Her treating psychiatrist, Dr. George Armistead, agreed that Ms. Feild remains unable to work, and found that her mental condition had actually deteriorated since her stay at Brentwood. Like Dr. Robinson, he noted her extensive history of depression prior to the August 1998 injury and conceded that other significant stressors contributed to her condition, especially conflicts with her adult children and having to take care of her elderly mother. However, her life situation had never been debilitating until the August 1998 hand injury, with the ensuing rejection by GM, loss of work and income, and loss of her "caregiver" role with her family.

A third psychiatrist, Dr. Clif Dopson, had examined Ms. Feild at GM's request in 1986 and 1991 for episodes of depression that "usually came after" intense struggles with work. After an examination in late 2000, he agreed with the other doctors' diagnosis of major depression and panic disorder. However, he thought her current illness was a "fresh injury," not a recurrent condition, and he declined to say that an accident in 1998 was its major cause. He could not rule out family problems, financial difficulties and chronic fibromyalgia as equally important causes of her depression.

GM never paid Ms. Feild any workers' compensation benefits. Instead, she received other benefits pursuant to employer-funded programs. In July 1999 (11 months after the accident), GM paid her sickness and accident ("S & A") benefits of $4,946, retroactive to September 1998. When these temporary benefits expired, she received extended disability benefits of $432 a month, followed by permanent and total disability benefits of $574 a month.

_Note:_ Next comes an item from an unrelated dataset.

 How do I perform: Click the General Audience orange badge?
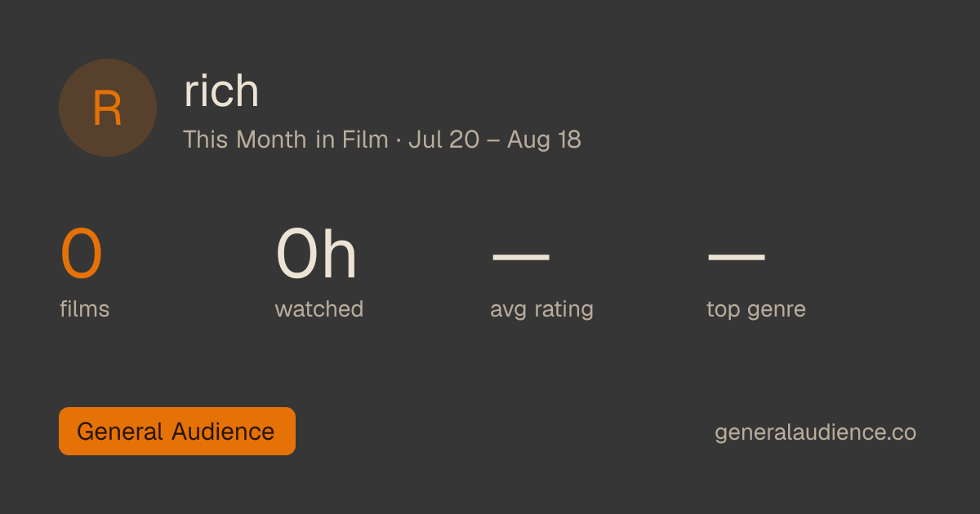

Ms. Feild filed this disputed claim on August 17, 1999. She prayed for wage benefits only. By pretrial statement, however, she also claimed she was entitled to penalties and attorney fees. By answer, GM asserted "all rights to reduce benefits as provided in La. R.S. 23:1206 and 23:1225."

The matter was tried in August 2001. Only Ms. Feild and Randy Weeks, an investigator for the claims management service retained by GM, testified. Four expert medical depositions and various medical records were admitted by stipulation. By oral reasons, the WCJ found that Ms. Feild met her burden of proving that her mental injury was directly linked to the physical injury and otherwise met the requirements of R.S. 23:1021(7)(c) and (d). She therefore awarded temporary, total benefits effective August 17, 1998 and continuing in accordance with the law.

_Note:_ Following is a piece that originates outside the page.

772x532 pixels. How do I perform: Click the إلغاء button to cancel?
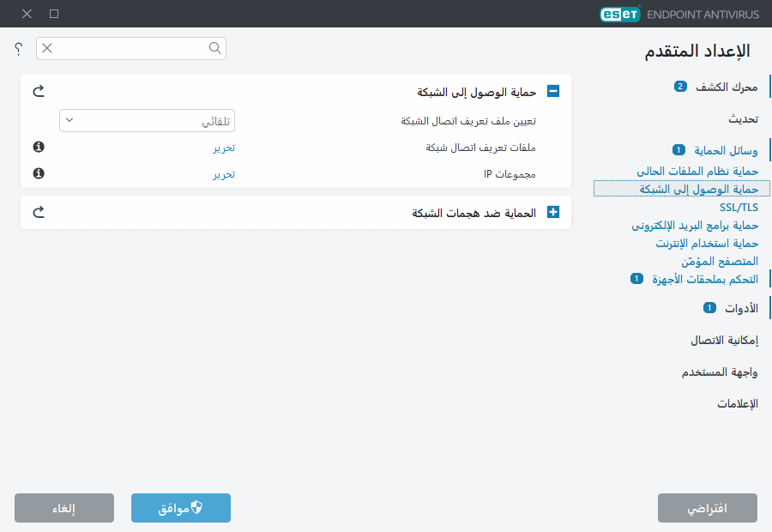(x=63, y=507)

The WCJ further found that the S & A and extended disability received by Ms. Feild were funded by GM, and thus her workers' compensation award was subject to credit for these benefits under R.S. 23:1226 C.[1] Finally, she found that GM *155 reasonably controverted Ms. Feild's claim by showing many other stress factors that could have caused her depression, and thus she was not entitled to penalties and attorney fees.

GM appealed, raising two assignments of error. Ms. Feild answered, responding to GM's assignments and raising two of her own.[2]

Discussion: Proof of compensable mental injury

By its first assignment GM urges that the evidence fell far short of proving that Ms. Feild sustained a compensable mental injury. GM cites the clear and convincing evidentiary standard of R.S. 23:1021(7)(c) and (d), and argues that prior to this injury, Ms. Feild already had a plethora of emotional stressors that had resulted in a diagnosis of major depression as early as 1986 and required hospitalization. It also argues that the hand injury, which allegedly prompted this episode, was very minor and cannot reasonably be linked to a bout of major depression. It argues that the psychiatrist who treated her at Charter Brentwood, Dr. Robinson, found that she was "predisposed to recurring depression," and declined to state that this episode was related to the hand injury. Finally, GM questions Ms.